问题
I want to do a program in python (3.6.5) that tell the length of e.g. 1/7. The output should be for this example something like: "length: 6, repeated numbers: 142857". I got this so far:
n = int(input("numerator: "))
d = int(input("denominator: "))
def t(n, d):
x = n * 9
z = x
k = 1
while z % d:
z = z * 10 + x
k += 1
print ("length:", k)
print ("repeated numbers:", t)
return k, z / d
t(n, d)
回答1:
Doing print ("repeated numbers:", t)
prints the representation of the t
function itself, not its output.
Here's a repaired version of your code.

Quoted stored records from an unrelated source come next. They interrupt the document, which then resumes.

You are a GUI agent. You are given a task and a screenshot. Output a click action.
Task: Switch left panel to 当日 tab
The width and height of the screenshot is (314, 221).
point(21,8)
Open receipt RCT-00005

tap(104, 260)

I use a Python 3.6+ f-string to convert the repeating digits to a string, and add zeros to the front to make it the correct length.
def find_period(n, d):
z = x = n * 9
k = 1
while z % d:
z = z * 10 + x
k += 1
digits = f"{z // d:0{k}}"
return k, digits
# Test
num, den = 1, 7
period, digits = find_period(num, den)
print('num:', num, 'den:', den, 'period:', period, 'digits:', digits)
num, den = 1, 17
period, digits = find_period(num, den)
print('num:', num, 'den:', den, 'period:', period, 'digits:', digits)
output
num: 1 den: 7 period: 6 digits: 142857
num: 1 den: 17 period: 16 digits: 0588235294117647
This line may be a bit mysterious:
f"{z // d:0{k}}"
It says: Find the largest integer less than or equal to z
divided by d
, convert it to a string, and pad it on the left with zeroes (if necessary) to give it a length of k
.
As Goyo points out in the comments, this algorithm is not perfect. It gets stuck in a loop if the decimal contains any non-repeating part, that is, if the denominator has any factors of 2 or 5. See if you can figure out a way to deal with that.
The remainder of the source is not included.